### ACTION ITEM A
In the text on drawing MA-plots in R, why does rendering take longer on a remote server?
### ACTION ITEM B
Carry the text on MA-plots in R forward from its last sentence.

----- DOCUMENT TEXT -----

A secondary issue is that these plots take a while to render when
drawing individual points. This effect is amplified when running on a
remote server, since each individual point is transmitted over the
network for rendering. Also when saving a figure, certain file types
save each point as an object, making the file size surprisingly large.
If the file is printed to paper (ha!) the printer can take a long time
to prepare the image for printing. And the volume of data is not
currently getting smaller with new technologies.

First, we show the same MA-plot using single pixel points:

  1. if (exists("edata")) {
  2. jammaplot(edata[,2:3], ylim=c(-1.5,1.5), titleCexFactor=0.8,
  3. smoothScatterFunc=function(x, col="navy", ...){plot(x=x, pch=".",col="#000077",...)},
  4. maintitle="plot(pch='.')");
  5. }

The overall range of points is clearly shown, but the density of points
is not clear from that plot. Adding alpha transparency helps somewhat:

  1. if (exists("edata")) {
  2. jammaplot(edata[,2:3], ylim=c(-1.5,1.5), titleCexFactor=0.8,
  3. smoothScatterFunc=function(x, col="navy", ...){plot(x=x, pch=".",col="#00007711",...)},
  4. maintitle="plot(pch='.', alpha=0.07)");
  5. }

The transparency helps visualize the massive number of points in the
middle, but now has made all the fun outlier points almost invisible.
The typical next step in R is to use smoothScatter(), shown below using
its default color ramp:

  1. if (exists("edata")) {
  2. jammaplot(edata[,2:3],
  3. xlim=c(6, 14),
  4. ylim=c(-1.5,1.5),
  5. titleCexFactor=0.8,
  6. smoothScatterFunc=function(colramp,...){
  7. smoothScatter(...,colramp=jamba::getColorRamp(colramp, n=NULL))},
  8. colramp="Blues",
  9. maintitle="smoothScatter()");
  10. }

Again, the visualization is improved, but the default “Blues” color ramp
(credit Brewer colors from RColorBrewer) could perhaps be improved.

----- DATA PROVIDED -----

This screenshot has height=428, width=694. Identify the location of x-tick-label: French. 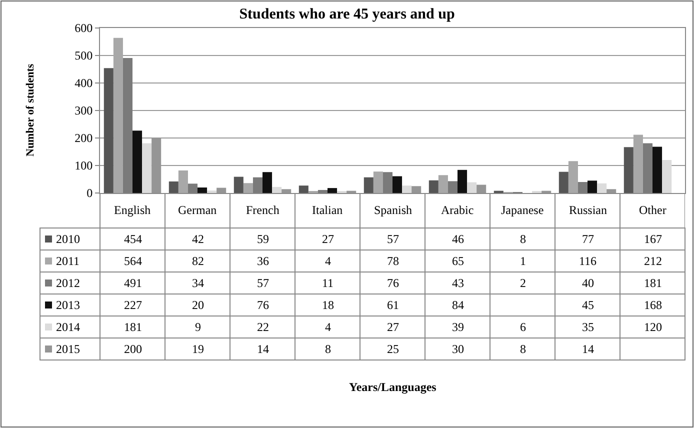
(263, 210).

-----
----- DATA PROVIDED -----

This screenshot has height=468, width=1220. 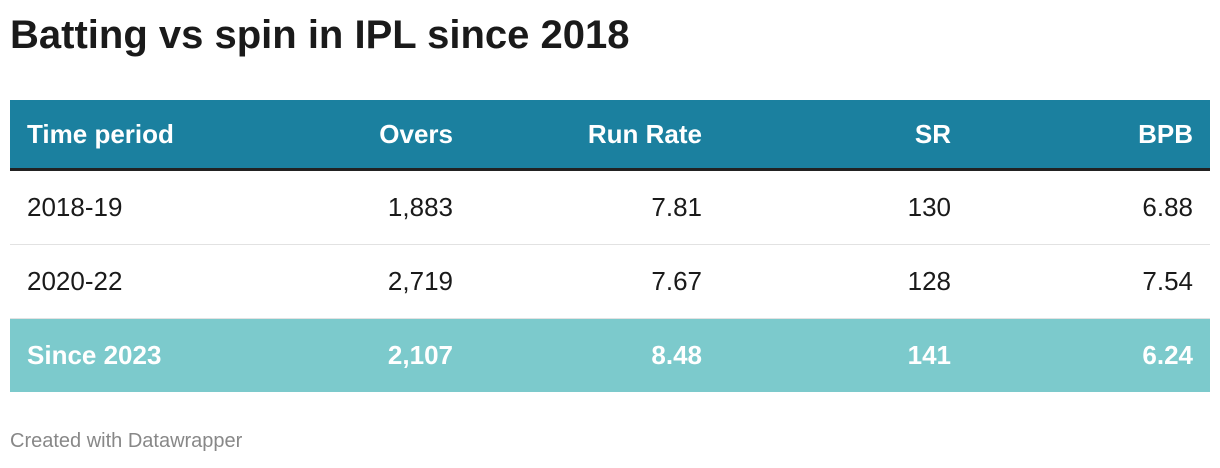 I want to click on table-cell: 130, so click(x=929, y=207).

-----

### WRITTEN REPLY A
Each individual point is transmitted over the network for rendering.

### WRITTEN REPLY B
  1. if (exists("edata")) {
  2. jammaplot(edata[,2:3],
  3. xlim=c(6, 14),
  4. ylim=c(-1.5,1.5),
  5. titleCexFactor=0.8,
  6. smoothScatterFunc=function(colramp,...){
  7. smoothScatter(...,colramp=jamba::getColorRamp(colramp, n=NULL))},
  8. maintitle="smoothScatter()");
  9. }

Now the figure depicts the full range of data, while also conveying the
truly massive number of points in the central region. Only two smaller
issues remain.

First, not visible here, the underyling data is plotted using tiny
rectangles. For the reasons described above, a large number of
rectangles can be problematic when saving as a vector image (PDF, SVG),
when printing on paper, or when rendering the figure across a remote
network connection. The solution is to use a rasterized image, instead
of individual rectangles, which can be compressed and resized.

Second, the pixel size used for the point density is flattened
horizontally, because the default density function uses the range of
data, and not the plot visible range. When the density function is
applied to plot coordinates, there is often some distortion. Visually
small effect, but when there are 20 panels onscreen, the inconsistency
becomes much more obvious.

The plotSmoothScatter function resolves both the issues described, with
some enhancements. It uses a density function based upon plot space, but
also adds detail, so smaller features are less blurry.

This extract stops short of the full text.